TASK INSTRUCTIONS:
(1) From the passage on matching audio between edits, output the text from "If your viewers" to "the edit sounds.".
(2) In the passage on matching audio between edits, why won't a record deck's input level meters tell you much when matching dialog?

DOCUMENT EXTRACT:
########################################
Dialog is the real clincher to get matched well, especially when you’ve shot your masterpiece in several different locations. Ambience levels, background noise and overall tone can change dramatically from place to place. Glancing at your record deck’s input level meters won’t tell you much, as the meters are responding to signal level only and not perceived volume. Dialog may hit the same spot on the meters in two different scenes, but sound dramatically different in volume to the ear.
If your viewers are going to be listening to your video with their ears (as most viewers will), then you should trust your ears when matching up sound between edits. One of the best techniques you can use is to preview each edit with your eyes closed. This forces you to concentrate exclusively on the audio, making it much easier to hear even subtle changes in level. Another helpful trick is to preview the edit at least once with your monitor volume turned way down (but not all the way off). This can give you a fresh perspective on how the edit sounds.
Finally, try distracting your conscious mind so your subconscious can give the edit a listen. Pick up something to read, look at pictures in a book, or doodle on a piece of paper while previewing the edit. You may be surprised at how much more you hear when you stop trying so hard.
The mixer is probably the most important tool you have at your disposal for any linear audio work. Sliding a fader can quickly compensate for mis-matched levels, and a mixer’s EQ can go a long way towards fixing obvious changes in tone. The mixer is also the only safe way to combine multiple audio inputs. Using a "Y" cable to blend the outputs of two different audio devices is almost never a good idea.
########################################
COLLECTED MATERIAL:
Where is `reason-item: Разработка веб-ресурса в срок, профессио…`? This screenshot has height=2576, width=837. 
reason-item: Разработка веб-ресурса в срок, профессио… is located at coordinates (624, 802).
########################################
RESPONSES:
(1)
If your viewers are going to be listening to your video with their ears (as most viewers will), then you should trust your ears when matching up sound between edits. One of the best techniques you can use is to preview each edit with your eyes closed. This forces you to concentrate exclusively on the audio, making it much easier to hear even subtle changes in level. Another helpful trick is to preview the edit at least once with your monitor volume turned way down (but not all the way off). This can give you a fresh perspective on how the edit sounds.

(2) The meters respond to signal level only, not to perceived volume.